If I ran just that one test case by itself, it would always pass. If I ran “All Tests”, it would always fail. Sometimes I would get several fetched objects when only one was expected. Sometimes those would be in different orders.

As I dug deeper, I attempted to reset my context on each test case

[self.managedObjectContext reset];

No luck.

To this point, my managedObjectContext has been a singleton – to follow the pattern of the rest of the appellation. I had a hunch the problem might be there – especially if multiple tests are running (concurrently, even?).

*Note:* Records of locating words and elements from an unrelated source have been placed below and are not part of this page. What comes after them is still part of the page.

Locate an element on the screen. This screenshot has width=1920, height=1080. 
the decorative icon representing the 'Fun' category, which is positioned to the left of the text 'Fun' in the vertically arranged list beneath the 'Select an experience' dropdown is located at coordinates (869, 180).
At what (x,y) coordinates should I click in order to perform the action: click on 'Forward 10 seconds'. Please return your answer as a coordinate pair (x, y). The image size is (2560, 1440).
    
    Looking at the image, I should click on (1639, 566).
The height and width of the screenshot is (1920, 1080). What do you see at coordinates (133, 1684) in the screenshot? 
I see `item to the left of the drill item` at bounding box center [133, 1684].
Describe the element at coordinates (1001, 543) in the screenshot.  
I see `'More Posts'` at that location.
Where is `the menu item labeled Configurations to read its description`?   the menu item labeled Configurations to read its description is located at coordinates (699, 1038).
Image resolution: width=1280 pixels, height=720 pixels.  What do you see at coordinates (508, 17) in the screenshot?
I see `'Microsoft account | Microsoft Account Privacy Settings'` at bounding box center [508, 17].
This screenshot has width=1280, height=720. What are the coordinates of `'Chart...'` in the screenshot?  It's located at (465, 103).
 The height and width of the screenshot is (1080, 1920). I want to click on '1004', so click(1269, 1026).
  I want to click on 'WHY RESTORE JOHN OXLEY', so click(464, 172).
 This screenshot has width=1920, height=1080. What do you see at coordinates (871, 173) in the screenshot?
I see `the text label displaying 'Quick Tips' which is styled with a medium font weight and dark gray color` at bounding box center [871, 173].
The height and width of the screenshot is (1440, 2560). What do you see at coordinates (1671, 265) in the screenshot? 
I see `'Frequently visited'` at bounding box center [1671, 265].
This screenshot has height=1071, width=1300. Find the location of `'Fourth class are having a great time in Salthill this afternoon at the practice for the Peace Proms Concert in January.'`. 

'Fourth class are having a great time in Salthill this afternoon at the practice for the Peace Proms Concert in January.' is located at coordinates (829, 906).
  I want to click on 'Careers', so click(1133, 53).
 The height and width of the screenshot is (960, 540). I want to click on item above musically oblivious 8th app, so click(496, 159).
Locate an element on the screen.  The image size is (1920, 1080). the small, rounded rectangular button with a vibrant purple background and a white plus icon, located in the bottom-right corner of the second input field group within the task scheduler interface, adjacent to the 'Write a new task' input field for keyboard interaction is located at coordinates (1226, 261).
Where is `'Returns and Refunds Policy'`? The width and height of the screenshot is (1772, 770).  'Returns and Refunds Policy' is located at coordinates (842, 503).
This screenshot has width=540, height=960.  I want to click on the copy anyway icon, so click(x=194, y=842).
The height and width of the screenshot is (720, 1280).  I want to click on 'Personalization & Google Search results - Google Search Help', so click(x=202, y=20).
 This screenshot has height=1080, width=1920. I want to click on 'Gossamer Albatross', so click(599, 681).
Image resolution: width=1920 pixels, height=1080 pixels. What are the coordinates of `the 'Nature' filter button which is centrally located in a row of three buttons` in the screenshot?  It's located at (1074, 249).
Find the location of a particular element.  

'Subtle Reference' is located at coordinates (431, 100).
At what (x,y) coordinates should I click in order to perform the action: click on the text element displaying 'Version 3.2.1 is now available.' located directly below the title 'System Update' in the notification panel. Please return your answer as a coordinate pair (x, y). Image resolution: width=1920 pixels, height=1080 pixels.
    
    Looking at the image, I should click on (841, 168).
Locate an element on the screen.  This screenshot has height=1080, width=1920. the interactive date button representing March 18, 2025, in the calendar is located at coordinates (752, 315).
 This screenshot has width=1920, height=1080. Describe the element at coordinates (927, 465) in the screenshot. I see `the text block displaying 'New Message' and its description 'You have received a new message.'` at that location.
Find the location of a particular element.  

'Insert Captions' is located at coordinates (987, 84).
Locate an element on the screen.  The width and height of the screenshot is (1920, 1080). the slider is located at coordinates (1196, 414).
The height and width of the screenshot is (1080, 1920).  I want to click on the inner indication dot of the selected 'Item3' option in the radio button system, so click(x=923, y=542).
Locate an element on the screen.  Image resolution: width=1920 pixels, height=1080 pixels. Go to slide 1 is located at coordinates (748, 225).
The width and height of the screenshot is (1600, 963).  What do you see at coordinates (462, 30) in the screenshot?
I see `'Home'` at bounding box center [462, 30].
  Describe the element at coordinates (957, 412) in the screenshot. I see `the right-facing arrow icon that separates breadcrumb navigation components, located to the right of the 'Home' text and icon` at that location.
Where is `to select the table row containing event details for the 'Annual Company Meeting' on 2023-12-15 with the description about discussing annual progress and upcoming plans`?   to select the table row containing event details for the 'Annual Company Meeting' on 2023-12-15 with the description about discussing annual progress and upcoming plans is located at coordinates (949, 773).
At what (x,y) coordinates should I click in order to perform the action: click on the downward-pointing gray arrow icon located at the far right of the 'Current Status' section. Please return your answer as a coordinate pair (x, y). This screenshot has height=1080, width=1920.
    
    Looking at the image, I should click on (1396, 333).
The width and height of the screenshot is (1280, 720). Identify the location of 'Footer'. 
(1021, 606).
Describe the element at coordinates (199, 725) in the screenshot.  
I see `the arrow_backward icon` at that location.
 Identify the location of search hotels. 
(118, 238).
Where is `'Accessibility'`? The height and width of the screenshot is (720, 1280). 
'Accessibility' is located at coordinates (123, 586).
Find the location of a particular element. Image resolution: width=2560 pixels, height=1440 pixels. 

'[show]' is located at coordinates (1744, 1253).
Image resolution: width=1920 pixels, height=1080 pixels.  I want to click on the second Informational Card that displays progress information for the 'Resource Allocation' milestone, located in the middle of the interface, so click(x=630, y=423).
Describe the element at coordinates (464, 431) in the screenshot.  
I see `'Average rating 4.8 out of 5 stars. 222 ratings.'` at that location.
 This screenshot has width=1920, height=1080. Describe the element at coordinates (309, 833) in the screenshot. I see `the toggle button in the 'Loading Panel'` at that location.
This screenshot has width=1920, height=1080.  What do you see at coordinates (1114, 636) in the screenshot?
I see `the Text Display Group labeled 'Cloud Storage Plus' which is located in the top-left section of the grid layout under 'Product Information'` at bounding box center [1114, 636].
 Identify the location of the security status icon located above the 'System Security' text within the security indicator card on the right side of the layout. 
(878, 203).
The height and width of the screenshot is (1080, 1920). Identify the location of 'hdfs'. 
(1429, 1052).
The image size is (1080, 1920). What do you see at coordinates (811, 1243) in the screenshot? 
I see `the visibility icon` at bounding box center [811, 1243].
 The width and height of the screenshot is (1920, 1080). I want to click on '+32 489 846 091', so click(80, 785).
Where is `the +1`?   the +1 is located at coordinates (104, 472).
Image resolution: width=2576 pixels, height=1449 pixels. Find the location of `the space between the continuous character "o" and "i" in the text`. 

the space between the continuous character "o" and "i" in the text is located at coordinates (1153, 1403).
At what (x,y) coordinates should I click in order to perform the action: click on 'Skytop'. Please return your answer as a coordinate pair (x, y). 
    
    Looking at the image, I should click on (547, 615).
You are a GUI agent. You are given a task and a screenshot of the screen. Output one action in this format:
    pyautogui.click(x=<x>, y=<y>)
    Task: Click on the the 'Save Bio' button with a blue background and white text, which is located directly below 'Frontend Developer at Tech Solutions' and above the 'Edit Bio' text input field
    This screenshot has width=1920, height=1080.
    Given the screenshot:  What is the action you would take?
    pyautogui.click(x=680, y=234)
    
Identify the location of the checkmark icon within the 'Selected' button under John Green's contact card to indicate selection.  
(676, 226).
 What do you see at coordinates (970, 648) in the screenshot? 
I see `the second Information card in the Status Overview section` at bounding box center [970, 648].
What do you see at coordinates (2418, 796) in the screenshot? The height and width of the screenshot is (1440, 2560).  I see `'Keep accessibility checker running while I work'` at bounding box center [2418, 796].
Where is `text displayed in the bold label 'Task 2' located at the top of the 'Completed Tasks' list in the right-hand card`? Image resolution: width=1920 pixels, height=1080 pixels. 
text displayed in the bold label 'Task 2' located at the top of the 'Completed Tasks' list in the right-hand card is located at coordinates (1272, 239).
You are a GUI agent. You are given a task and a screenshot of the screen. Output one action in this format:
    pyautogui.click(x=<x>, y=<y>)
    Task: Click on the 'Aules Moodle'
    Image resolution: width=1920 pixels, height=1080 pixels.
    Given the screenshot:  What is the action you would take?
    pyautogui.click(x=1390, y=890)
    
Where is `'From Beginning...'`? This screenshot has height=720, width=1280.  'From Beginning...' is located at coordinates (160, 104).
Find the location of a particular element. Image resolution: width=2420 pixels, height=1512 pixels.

+(instancetype)inMemoryManager {
    static DataManager *sharedInstance = nil;

    static dispatch_once_t onceToken;
    dispatch_once(&onceToken, ^{
        sharedInstance = [[DataManager alloc] init];

        NSPersistentStoreCoordinator *persistentStoreCoordinator = [[NSPersistentStoreCoordinator alloc] initWithManagedObjectModel:[sharedInstance managedObjectModel]];

        NSError *error;
        if (![persistentStoreCoordinator addPersistentStoreWithType:NSInMemoryStoreType configuration:nil URL:nil options:nil error:&error]) {
            NSLog(@"Unresolved error %@, %@", error, [error userInfo]);
        }

        sharedInstance.persistentStoreCoordinator = persistentStoreCoordinator;
    });

    return sharedInstance;
}

I tried creating a separate for-testing-only manager that creates a new stack each time so I could hopefully avoid these apparent concurrency issues.

+(instancetype)inMemoryManagerForTesting {
    DataManager *dataManager = [[DataManager alloc] init];
    NSPersistentStoreCoordinator *persistentStoreCoordinator = [[NSPersistentStoreCoordinator alloc] initWithManagedObjectModel:[dataManager managedObjectModel]];

    NSError *error;
    if (![persistentStoreCoordinator addPersistentStoreWithType:NSInMemoryStoreType configuration:nil URL:nil options:nil error:&error]) {
        NSLog(@"Unresolved error %@, %@", error, [error userInfo]);
    }
    dataManager.persistentStoreCoordinator = persistentStoreCoordinator;

    return dataManager;
}

That seems to do the trick, though I would have preferred sticking with the singleton. Don’t use CoreData stack singletons. Turns out @orta suggests the same [tweet] [blog post].